Data Is Plural

... is a weekly newsletter of useful/curious datasets.

2020.10.07 edition

Polling places, Xinjiang internment camps, historical newspaper imagery, a millennium of UK macroeconomic data, and a lifetime of first kisses.

Polling places. As part of a new investigative series, the Center for Public Integrity and Stateline have published a dataset of polling places during the 2012–18 US general elections for 30 states (and plan to add more states “in the coming weeks”). To assemble the dataset, reporters filed 1,200 records requests, and then converted the disparate files they received into standardized CSVs listing each polling place’s county, precinct, name, and address.

Xinjiang internment camps. In August, BuzzFeed News published a two-part investigation into China’s “vast new infrastructure” for imprisoning Muslim minorities in its Xinjiang region. The reporters used a novel methodology to of hundreds of detention facilities: examining the gaps in Baidu Maps’ satellite imagery. Last month, they published a dataset of those facilities’ coordinates and statuses. The Australian Strategic Policy Institute has also launched its Xinjiang Data Project, identifying more than 380 detention facilities as well as the destruction of religious/cultural sites in the region. The project — which builds on previous research by the institute, BuzzFeed News, and others — classifies the detention sites into four tiers, from “low-security re-education facilities” to “suspected maximum-security prisons.” [h/t William Yang]

Historical newspaper imagery.

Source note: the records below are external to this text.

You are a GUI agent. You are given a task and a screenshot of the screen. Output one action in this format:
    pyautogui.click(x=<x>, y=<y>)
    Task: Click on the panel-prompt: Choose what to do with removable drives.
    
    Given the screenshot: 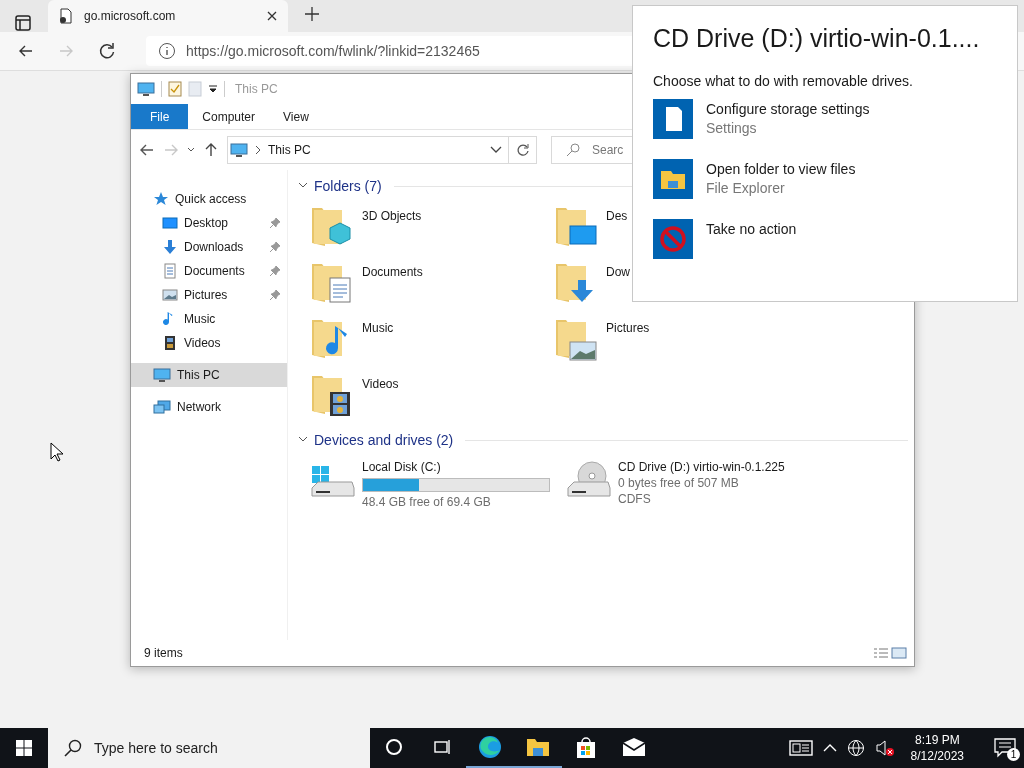 What is the action you would take?
    pyautogui.click(x=784, y=81)
    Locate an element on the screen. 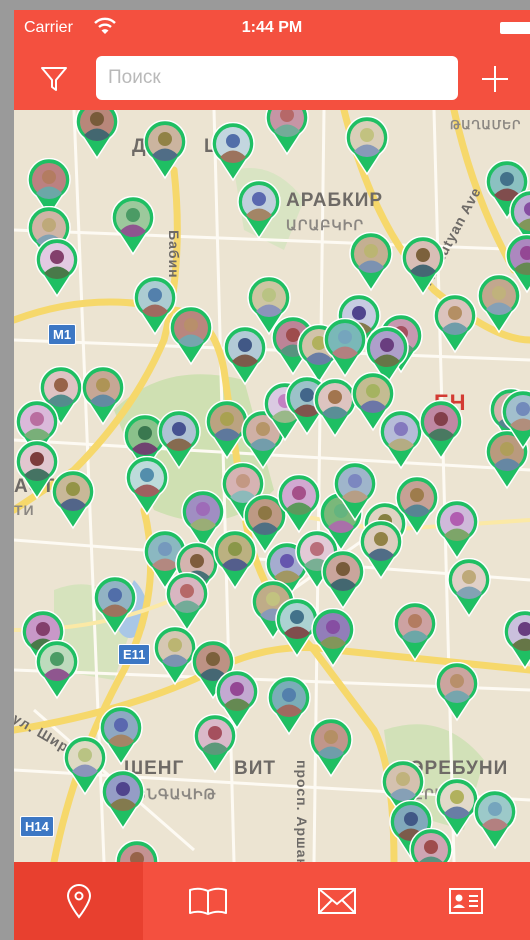 This screenshot has width=530, height=940. tab-messages is located at coordinates (336, 901). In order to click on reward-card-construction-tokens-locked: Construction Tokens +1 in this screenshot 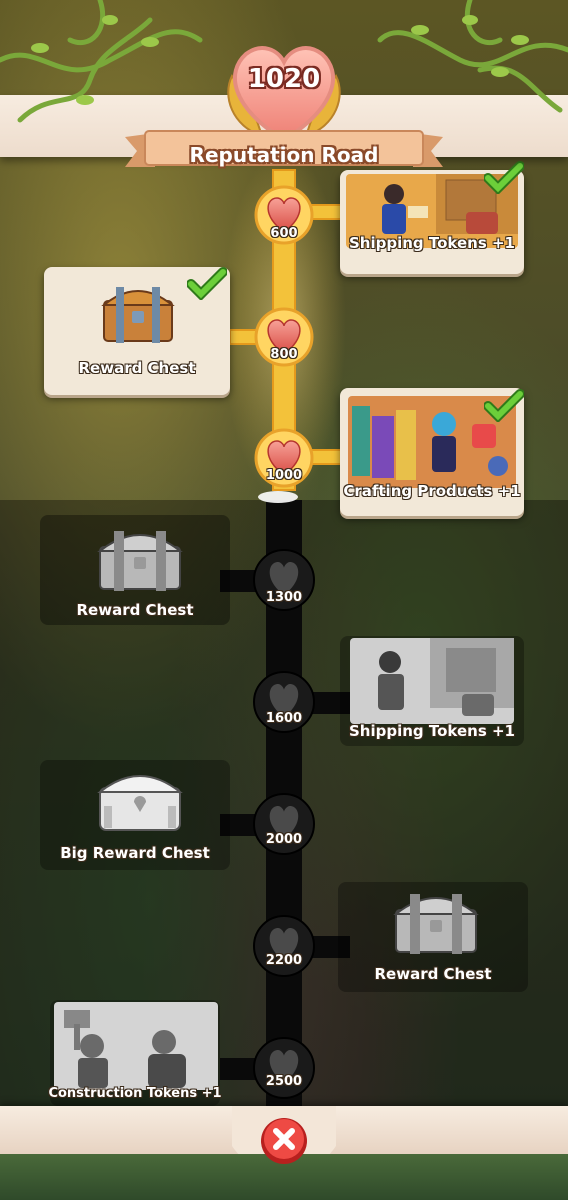, I will do `click(135, 1053)`.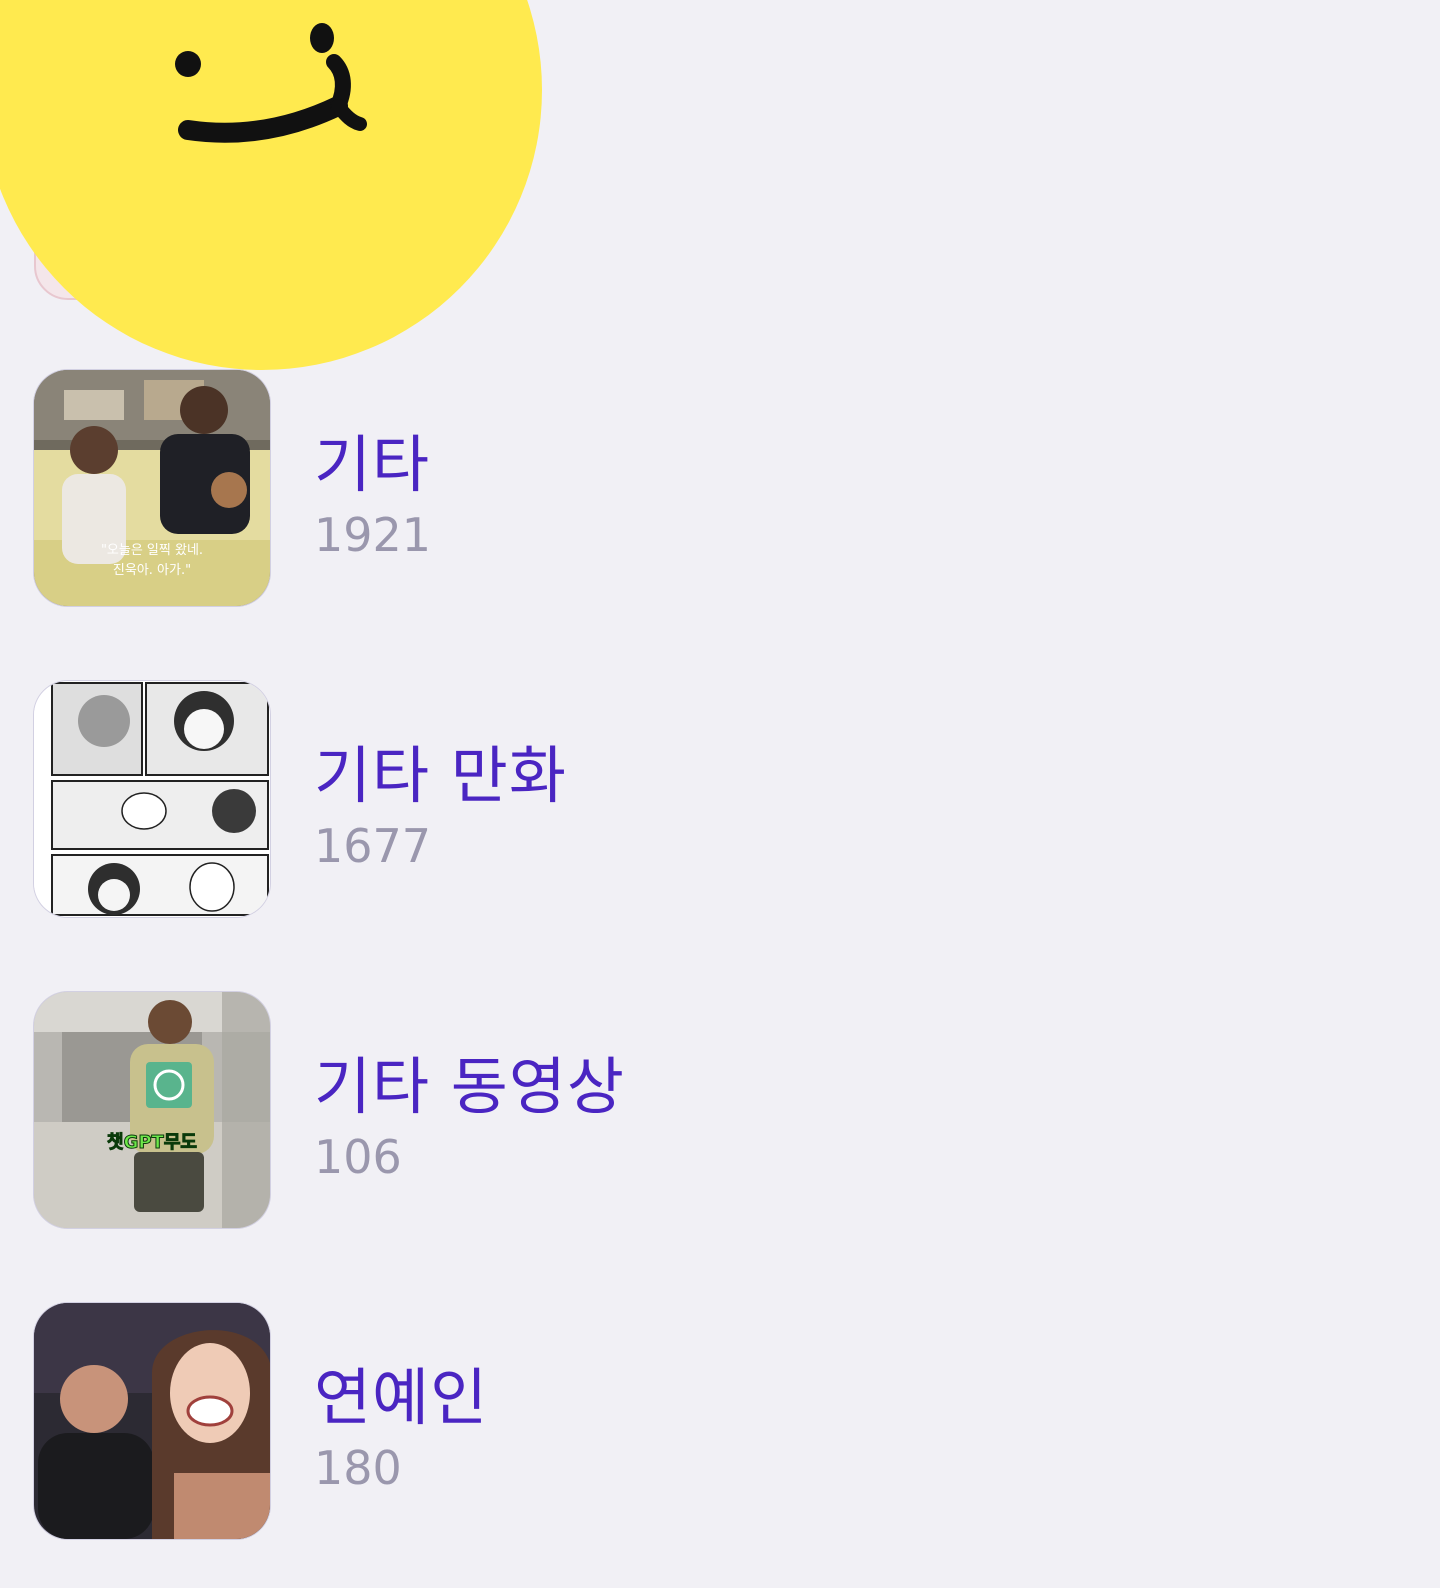 The height and width of the screenshot is (1588, 1440). Describe the element at coordinates (373, 846) in the screenshot. I see `album-count: 1677` at that location.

The Library of Congress’ Newspaper Navigator dataset extracts “visual content” from more than 16 million pages of newspapers from 1789 to 1963, drawn from the library’s Chronicling America project (DIP 2017.08.16). To compile the dataset, its creators used machine learning to detect seven types of visuals: photos, illustrations, maps, comics, editorial cartoons, headlines, and ads. They also built an interactive search tool. [h/t Jessamyn West]

Even older UK economic figures. The Bank of England has considerably expanded its longitudinal dataset on the UK’s economy (DIP 2017.01.25), renaming it “a millennium of macroeconomic data.” A few indicators (such as GDP per capita) now stretch back to 1086, thanks to the Domesday Book, while several others (such as consumer price inflation) now extend to the 13th century. [h/t Alex Albright]

A lifetime of first kisses. The Kiss List explores artist Galen Beebe’s 48 first kisses. Reconstructed from “memories and journals,” and developed with her partner John West, the dataset and visualization present “a set of facts that show who, what, where, when, and why I kissed how I did.”